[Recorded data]
========================================================================
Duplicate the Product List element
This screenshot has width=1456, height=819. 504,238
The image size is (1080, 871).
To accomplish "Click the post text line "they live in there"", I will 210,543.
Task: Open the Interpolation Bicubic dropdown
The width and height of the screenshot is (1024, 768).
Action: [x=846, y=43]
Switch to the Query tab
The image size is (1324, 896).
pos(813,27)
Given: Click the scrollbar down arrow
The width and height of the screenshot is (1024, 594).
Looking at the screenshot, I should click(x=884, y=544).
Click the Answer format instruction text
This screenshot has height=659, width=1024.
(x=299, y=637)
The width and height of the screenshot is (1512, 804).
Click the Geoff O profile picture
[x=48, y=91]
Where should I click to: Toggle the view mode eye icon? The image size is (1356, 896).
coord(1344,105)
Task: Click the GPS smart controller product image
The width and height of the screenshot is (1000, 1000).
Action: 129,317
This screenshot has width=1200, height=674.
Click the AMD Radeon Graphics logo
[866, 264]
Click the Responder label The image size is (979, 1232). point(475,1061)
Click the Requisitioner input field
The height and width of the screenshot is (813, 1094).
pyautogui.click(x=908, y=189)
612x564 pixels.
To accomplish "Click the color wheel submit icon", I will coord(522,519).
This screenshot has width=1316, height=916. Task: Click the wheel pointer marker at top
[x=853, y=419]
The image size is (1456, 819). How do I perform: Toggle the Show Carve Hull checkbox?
========================================================================
• _WHAT YOU ARE ASKED TO DO_: Please write out the rows from the line with "The width and height of the screenshot is (1512, 804)." up to and including the last row, keeping every line unchanged.

• _TASK ANSWER_:
The width and height of the screenshot is (1512, 804).
Click the Geoff O profile picture
[x=48, y=91]
Where should I click to: Toggle the view mode eye icon? The image size is (1356, 896).
coord(1344,105)
Task: Click the GPS smart controller product image
The width and height of the screenshot is (1000, 1000).
Action: 129,317
This screenshot has width=1200, height=674.
Click the AMD Radeon Graphics logo
[866, 264]
Click the Responder label The image size is (979, 1232). point(475,1061)
Click the Requisitioner input field
The height and width of the screenshot is (813, 1094).
pyautogui.click(x=908, y=189)
612x564 pixels.
To accomplish "Click the color wheel submit icon", I will coord(522,519).
This screenshot has width=1316, height=916. Task: Click the wheel pointer marker at top
[x=853, y=419]
The image size is (1456, 819). How do I perform: Toggle the Show Carve Hull checkbox?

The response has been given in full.